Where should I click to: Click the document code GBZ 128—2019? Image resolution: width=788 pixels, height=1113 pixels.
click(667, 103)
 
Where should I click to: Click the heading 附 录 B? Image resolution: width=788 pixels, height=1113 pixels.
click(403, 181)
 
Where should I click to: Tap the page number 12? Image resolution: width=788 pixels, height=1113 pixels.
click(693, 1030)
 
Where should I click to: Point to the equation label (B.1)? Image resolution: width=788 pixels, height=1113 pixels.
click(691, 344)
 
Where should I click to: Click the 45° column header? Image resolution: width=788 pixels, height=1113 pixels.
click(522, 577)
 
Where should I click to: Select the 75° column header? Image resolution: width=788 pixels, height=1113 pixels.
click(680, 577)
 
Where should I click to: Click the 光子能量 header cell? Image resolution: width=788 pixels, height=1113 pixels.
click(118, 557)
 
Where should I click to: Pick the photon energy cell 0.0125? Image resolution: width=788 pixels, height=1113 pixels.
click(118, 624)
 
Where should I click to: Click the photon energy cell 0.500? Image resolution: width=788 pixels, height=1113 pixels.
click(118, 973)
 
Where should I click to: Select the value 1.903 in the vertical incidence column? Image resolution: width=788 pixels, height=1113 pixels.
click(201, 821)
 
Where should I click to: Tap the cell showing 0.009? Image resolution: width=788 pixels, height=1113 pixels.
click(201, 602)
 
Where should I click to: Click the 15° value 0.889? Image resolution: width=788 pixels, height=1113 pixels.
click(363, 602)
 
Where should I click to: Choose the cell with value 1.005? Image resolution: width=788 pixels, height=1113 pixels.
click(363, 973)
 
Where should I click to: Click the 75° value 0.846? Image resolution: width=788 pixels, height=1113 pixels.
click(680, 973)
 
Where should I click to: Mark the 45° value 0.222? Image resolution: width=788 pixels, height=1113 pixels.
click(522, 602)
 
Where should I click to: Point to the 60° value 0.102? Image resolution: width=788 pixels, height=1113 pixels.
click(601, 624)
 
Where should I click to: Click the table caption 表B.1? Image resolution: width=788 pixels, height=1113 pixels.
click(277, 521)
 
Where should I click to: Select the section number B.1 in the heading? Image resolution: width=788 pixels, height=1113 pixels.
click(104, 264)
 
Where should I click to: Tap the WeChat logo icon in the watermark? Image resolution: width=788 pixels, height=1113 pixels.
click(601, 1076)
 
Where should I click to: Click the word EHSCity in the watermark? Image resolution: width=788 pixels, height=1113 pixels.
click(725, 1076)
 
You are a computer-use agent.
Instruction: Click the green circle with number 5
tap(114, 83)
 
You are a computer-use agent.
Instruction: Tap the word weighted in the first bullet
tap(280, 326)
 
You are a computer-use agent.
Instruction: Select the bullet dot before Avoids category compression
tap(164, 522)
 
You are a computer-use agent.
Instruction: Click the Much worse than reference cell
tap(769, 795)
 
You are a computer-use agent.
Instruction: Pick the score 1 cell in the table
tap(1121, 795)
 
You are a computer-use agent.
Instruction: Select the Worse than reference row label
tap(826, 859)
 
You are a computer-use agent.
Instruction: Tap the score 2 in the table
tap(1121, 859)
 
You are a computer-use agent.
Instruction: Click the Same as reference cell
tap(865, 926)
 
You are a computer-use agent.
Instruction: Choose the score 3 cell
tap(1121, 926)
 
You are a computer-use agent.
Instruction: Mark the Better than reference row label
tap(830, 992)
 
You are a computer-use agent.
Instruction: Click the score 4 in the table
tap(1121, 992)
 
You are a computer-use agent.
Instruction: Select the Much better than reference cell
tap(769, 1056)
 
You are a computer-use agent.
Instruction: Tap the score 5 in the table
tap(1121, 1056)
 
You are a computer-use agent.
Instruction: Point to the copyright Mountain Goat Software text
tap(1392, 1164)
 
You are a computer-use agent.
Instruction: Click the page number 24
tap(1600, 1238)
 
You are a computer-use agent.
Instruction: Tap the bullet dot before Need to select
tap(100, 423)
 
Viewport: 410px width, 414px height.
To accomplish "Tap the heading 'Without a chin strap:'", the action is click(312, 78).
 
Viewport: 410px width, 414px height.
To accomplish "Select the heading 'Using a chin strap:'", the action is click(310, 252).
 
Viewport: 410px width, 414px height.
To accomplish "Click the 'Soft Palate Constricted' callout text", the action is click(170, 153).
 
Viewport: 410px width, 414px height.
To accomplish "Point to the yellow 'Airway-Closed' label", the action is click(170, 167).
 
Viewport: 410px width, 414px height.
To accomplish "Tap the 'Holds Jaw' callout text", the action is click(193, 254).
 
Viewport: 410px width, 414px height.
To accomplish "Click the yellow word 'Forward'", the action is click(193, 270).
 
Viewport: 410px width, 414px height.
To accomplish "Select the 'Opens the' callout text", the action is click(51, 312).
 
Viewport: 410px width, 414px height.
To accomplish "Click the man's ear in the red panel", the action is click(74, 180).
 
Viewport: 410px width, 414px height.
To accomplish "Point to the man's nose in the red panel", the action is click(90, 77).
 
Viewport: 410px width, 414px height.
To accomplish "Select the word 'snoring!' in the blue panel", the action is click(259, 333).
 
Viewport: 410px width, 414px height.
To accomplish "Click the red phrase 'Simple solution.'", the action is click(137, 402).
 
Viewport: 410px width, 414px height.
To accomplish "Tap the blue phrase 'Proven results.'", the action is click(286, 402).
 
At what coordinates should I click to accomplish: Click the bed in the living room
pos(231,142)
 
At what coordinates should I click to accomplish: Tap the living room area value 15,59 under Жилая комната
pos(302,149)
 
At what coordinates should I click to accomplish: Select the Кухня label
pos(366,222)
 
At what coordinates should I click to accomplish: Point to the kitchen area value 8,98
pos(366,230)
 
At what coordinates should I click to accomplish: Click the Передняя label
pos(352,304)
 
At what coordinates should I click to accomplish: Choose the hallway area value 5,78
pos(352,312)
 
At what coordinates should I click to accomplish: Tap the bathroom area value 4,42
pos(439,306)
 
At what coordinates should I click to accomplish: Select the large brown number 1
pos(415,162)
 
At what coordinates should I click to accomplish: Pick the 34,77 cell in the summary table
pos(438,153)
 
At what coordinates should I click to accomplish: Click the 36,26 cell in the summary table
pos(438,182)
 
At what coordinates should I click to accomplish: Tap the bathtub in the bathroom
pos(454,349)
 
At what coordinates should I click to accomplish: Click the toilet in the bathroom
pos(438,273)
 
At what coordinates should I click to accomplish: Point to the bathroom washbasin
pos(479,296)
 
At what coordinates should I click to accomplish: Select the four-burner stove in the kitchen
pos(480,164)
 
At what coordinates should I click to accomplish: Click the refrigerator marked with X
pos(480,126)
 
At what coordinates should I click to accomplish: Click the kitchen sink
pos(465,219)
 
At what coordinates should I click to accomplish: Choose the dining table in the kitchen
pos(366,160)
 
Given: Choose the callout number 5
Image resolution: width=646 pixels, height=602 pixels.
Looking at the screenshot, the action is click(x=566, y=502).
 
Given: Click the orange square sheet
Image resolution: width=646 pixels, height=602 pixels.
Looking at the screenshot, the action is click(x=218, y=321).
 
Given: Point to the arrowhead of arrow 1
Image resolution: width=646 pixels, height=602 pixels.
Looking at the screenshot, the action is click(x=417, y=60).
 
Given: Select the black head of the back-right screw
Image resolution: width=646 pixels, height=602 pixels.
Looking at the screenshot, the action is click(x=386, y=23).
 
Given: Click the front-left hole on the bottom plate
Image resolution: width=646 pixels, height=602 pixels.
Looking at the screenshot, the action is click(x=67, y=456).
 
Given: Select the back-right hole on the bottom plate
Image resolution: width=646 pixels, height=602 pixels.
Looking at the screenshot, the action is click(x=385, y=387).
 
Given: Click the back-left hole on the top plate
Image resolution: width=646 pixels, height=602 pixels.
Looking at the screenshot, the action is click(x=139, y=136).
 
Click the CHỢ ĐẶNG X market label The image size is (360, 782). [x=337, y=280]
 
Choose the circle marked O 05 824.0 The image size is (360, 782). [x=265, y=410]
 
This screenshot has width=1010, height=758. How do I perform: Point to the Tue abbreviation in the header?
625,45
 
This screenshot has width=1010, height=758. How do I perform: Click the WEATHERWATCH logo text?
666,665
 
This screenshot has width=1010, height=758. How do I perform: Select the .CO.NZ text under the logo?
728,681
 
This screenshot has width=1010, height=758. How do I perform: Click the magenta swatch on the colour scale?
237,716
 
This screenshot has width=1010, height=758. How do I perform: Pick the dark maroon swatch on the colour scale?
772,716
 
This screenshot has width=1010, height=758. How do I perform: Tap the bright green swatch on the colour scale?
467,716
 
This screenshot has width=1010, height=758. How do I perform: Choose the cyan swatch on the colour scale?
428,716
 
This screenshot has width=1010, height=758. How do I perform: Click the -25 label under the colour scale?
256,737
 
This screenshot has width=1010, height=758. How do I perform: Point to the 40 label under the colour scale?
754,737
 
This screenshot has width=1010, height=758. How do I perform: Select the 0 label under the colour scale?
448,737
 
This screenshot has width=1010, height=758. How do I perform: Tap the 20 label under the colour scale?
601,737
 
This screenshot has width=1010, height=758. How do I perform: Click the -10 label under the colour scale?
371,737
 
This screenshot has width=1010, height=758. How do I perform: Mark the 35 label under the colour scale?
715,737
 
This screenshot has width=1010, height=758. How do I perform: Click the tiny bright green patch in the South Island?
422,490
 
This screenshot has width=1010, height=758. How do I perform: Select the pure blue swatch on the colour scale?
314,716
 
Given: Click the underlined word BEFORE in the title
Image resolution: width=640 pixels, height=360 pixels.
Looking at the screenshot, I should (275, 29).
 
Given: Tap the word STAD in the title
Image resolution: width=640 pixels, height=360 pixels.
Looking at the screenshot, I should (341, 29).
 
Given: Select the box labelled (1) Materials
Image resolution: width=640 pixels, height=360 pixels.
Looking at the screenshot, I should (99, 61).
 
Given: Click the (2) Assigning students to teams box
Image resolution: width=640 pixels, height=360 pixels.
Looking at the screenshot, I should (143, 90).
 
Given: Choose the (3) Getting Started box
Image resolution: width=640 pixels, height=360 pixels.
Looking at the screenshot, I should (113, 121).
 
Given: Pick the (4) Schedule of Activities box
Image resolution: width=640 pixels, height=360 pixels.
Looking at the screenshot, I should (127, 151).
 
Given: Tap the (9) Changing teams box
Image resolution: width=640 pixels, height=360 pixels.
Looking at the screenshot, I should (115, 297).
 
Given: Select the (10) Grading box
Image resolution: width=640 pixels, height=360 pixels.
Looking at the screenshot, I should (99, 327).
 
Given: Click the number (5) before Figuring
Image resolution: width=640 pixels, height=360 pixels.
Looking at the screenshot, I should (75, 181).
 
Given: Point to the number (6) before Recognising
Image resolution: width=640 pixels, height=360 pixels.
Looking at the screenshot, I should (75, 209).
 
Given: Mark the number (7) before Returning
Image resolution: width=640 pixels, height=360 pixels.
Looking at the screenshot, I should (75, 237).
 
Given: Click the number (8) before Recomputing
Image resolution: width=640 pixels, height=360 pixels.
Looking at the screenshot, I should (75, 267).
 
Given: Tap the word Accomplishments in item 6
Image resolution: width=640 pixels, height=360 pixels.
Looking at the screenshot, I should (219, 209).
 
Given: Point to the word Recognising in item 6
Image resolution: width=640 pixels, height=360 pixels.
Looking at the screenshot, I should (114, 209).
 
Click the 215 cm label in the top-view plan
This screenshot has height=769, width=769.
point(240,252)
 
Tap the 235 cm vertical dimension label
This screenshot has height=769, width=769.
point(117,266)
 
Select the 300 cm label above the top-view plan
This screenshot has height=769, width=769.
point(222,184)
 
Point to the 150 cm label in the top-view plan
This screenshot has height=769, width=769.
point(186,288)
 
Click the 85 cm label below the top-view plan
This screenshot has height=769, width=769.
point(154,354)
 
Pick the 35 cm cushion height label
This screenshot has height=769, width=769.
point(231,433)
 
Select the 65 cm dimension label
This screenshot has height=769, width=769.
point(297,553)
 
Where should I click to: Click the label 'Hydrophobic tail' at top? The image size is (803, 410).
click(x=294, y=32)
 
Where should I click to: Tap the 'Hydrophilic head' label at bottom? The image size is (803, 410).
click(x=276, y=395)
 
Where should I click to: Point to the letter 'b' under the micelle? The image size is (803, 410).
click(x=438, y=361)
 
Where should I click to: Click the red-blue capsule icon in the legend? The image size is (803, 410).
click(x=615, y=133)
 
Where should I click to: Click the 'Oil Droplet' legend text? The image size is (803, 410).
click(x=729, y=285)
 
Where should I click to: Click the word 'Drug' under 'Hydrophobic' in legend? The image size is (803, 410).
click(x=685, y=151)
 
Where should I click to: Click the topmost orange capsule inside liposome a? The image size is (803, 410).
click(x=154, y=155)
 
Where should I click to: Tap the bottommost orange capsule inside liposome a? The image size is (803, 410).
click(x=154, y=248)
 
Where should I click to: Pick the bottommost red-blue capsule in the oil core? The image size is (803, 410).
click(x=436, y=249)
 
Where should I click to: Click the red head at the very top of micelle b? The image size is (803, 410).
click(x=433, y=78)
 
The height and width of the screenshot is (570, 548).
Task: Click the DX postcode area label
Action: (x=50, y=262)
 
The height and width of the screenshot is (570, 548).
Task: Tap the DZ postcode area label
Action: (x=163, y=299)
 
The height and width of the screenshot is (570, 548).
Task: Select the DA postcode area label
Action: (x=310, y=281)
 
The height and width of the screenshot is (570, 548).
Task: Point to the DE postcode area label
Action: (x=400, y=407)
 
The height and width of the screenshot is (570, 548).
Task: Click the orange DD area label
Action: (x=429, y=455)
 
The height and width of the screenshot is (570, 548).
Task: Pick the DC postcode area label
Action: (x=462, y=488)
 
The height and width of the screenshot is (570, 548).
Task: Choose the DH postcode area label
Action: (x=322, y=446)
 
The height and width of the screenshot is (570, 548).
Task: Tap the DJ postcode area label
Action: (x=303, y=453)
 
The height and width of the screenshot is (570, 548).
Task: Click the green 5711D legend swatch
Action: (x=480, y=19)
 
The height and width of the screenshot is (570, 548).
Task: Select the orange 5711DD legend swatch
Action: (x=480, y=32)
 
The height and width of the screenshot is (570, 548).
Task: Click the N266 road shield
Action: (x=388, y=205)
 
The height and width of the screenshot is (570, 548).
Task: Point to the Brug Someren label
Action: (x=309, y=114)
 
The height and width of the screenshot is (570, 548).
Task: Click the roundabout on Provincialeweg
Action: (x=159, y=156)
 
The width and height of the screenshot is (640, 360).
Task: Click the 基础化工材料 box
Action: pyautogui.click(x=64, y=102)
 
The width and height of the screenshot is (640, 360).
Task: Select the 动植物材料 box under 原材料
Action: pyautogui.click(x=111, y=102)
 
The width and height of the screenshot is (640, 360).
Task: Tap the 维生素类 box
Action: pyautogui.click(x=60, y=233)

◆ ◆ ◆ ◆ ◆ ◆ ◆

→ Requisiti: Riporti parola per parola il tratto che parte dall'inizio delle voci e termina con la riga contenente "click(118, 624)", estremi compresi.

→ Soluzione scritta:
Where should I click to: Click the document code GBZ 128—2019? Image resolution: width=788 pixels, height=1113 pixels.
click(667, 103)
 
Where should I click to: Click the heading 附 录 B? Image resolution: width=788 pixels, height=1113 pixels.
click(403, 181)
 
Where should I click to: Tap the page number 12? Image resolution: width=788 pixels, height=1113 pixels.
click(693, 1030)
 
Where should I click to: Point to the equation label (B.1)? Image resolution: width=788 pixels, height=1113 pixels.
click(691, 344)
 
Where should I click to: Click the 45° column header? Image resolution: width=788 pixels, height=1113 pixels.
click(522, 577)
 
Where should I click to: Select the 75° column header? Image resolution: width=788 pixels, height=1113 pixels.
click(680, 577)
 
Where should I click to: Click the 光子能量 header cell? Image resolution: width=788 pixels, height=1113 pixels.
click(118, 557)
 
Where should I click to: Pick the photon energy cell 0.0125? Image resolution: width=788 pixels, height=1113 pixels.
click(118, 624)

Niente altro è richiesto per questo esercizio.